初心 Shoshin, l'esprit du débutant
Les
arts martiaux japonais sont intimement liés au Bouddhisme, au
Shintoïsme, et dans une moindre mesure au Taoïsme et au Confucianisme.
Un des concepts hérités du Bouddhisme est celui de shoshin, l'esprit du débutant.
Shoshin consiste à avoir
l'attitude et l'état d'esprit de quelqu'un qui s'engage dans une
pratique pour la première fois. Une attitude faite d'enthousiasme, de
modestie, d'humilité et d'absence de préconceptions.
Shoshin est très souvent
illustré par une histoire de sagesse mettant aux prises un maître de zen
et un étudiant. Il en existe plusieurs versions mais l'essence est
celle-ci:
Un célèbre maître de zen
reçoit un jour la visite d'un homme qui déclare vouloir étudier avec
lui. Le maître l'invite à boire le thé pendant que le visiteur lui
expose son passé, lui décrit son cheminement spirituel, ses découvertes,
ses réflexions et nomme les maîtres qu'il a côtoyés.
Le maître écoute
patiemment et recommence à lui verser du thé dans sa tasse déjà pleine.
Celle-ci se remplit à ras bord et finit par déborder, le thé coulant
tout autour. L'élève s'écrit alors "Que faites-vous?! Ma tasse est déjà
pleine!".
Et le maître lui répond
"Comment voulez-vous qu'un enseignement pénètre votre esprit alors qu'il
est déjà plein comme cette tasse?"
Un débutant arrive souvent
avec des préconceptions liées à ce qu'on lui a raconté, ce qu'il a pu
lire ou voir sur la voie dans laquelle il s'engage. A une époque où nous
croulons sous les informations superficielles il aura des attentes et
une vision de ce qu'il va étudier et de la façon dont se déroulera son
apprentissage. La situation sera d'ailleurs exacerbée s'il possède une
précédente expérience martiale, ou pire encore un vécu dans la même
discipline.
Mais généralement un débutant
se rend rapidement compte de l'écart qui sépare ce qu'il croyait
deviner et ce qu'il découvre. Face à la réalité il décidera alors si il
désire s'engager plus avant ou chercher un autre chemin.
Pour un ancien retrouver le
shoshin est extrêmement difficile mais encore plus indispensable à sa
progression. Les années passant on se familiarise naturellement avec la
discipline que l'on étudie. L'environnement du dojo, les techniques, les
rituels de la pratique tels que les saluts deviennent une habitude. Et
de l'habitude naissent des automatismes. Des automatismes qui nous
permettent de pratiquer avec plus d'aisance et de facilité.
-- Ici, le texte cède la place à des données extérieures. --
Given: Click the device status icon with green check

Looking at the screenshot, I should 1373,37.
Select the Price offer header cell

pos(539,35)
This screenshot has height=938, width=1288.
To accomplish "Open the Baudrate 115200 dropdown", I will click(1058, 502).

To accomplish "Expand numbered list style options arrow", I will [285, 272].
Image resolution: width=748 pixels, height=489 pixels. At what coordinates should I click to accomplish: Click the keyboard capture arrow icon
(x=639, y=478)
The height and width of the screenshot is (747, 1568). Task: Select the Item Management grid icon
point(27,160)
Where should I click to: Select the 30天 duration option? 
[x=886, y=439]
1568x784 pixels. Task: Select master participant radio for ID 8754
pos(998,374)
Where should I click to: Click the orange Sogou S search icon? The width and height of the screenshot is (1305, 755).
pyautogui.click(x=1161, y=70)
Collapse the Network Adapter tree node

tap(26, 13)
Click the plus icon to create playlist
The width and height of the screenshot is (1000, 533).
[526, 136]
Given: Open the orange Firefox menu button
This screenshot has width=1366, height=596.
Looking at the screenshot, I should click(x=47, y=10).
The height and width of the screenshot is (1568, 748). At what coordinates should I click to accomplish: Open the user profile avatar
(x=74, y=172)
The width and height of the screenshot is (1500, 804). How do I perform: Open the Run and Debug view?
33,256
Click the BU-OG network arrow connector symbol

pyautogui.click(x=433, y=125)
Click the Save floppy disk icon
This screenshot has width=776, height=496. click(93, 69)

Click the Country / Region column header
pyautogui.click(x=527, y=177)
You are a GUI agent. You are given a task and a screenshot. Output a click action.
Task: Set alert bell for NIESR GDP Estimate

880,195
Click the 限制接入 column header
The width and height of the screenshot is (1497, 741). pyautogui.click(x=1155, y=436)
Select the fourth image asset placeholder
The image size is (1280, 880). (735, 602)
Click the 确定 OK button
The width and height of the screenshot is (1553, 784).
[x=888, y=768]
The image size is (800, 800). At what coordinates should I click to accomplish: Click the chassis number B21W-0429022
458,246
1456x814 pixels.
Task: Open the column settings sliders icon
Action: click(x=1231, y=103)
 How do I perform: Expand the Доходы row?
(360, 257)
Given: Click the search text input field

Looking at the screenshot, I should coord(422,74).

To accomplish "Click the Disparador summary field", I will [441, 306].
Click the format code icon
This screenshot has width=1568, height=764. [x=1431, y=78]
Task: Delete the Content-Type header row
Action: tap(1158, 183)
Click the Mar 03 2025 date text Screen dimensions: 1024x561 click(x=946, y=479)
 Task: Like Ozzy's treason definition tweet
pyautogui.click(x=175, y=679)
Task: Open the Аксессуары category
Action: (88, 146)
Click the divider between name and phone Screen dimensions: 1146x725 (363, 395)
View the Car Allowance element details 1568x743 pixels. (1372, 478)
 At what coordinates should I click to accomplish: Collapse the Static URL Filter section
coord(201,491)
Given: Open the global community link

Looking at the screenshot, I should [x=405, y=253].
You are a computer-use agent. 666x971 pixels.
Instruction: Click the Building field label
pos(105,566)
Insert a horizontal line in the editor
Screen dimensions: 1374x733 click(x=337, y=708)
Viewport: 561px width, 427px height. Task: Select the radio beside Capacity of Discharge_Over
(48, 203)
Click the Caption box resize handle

Mais c'est aussi là que la
progression cesse souvent brutalement. Et l'on met parfois des mois, des
années à s'en rendre compte. Certains se complaisant à ce stade n'en
prendront parfois même jamais conscience. Il y en a parmi les anciens
que l'on retrouve dans tout dojo. Habiles et impressionnants au premier
abord, ils sont souvent des modèles auxquels on s'identifie. Mais les
suivre peut-être dangereux car ils sont bloqués à une étape et que leur
compréhension reste limitée. L'ancien qui se remet en question et
cherche est un meilleur modèle, même s'il peut être moins flamboyant au
premier abord…
L'aisance
amène généralement l'orgueil. Et l'habitude nous amène en permanence à
lier ce que l'on voit à ce que l'on connaît déjà. C'est la raison pour
laquelle les élèves d'un maître sont souvent incapables de le suivre
dans son évolution. Bloqués à une étape de sa pratique qu'ils maîtrisent
ils ne saisissent pas les changements, le regardant aujourd'hui mais
voyant ce qu'il faisait hier… Certains ne dépasseront jamais le stade de
pratique qu'ils ont maîtrisé et continueront indéfiniment à peaufiner
des techniques dans un travail intermédiaire sans passer à l'étape
suivante.
Beaucoup ont ralenti ou cessé
leur pratique durant les vacances estivales. De retour au dojo le
premier réflexe est généralement d'essayer de retrouver ses marques, ses
sensations. Je crois au contraire que c'est l'occasion de rechercher en
soi le shoshin, l'esprit du débutant.
Il est difficile de se mettre
en danger et l'homme cherche toujours la facilité et le confort.
Imaginez que vous voyez pour la première fois le professeur ou l'expert
qui est devant vous. Retrouvez l'attention que vous aviez lorsque vous
avez commencé à pratiquer. Chassez toute pensée qui vous dira au premier
geste que vous reconnaîtrez qu'il s'agit de telle ou telle technique.
Luttez contre la croyance que vous savez faire. Oubliez ce que vous
savez ou croyez savoir, et commencez cette nouvelle saison avec un
esprit neuf et ouvert.
En luttant contre notre
orgueil et nos préconceptions au dojo, nous pouvons développer une
attitude positive qui nous aidera dans chaque domaine de notre vie.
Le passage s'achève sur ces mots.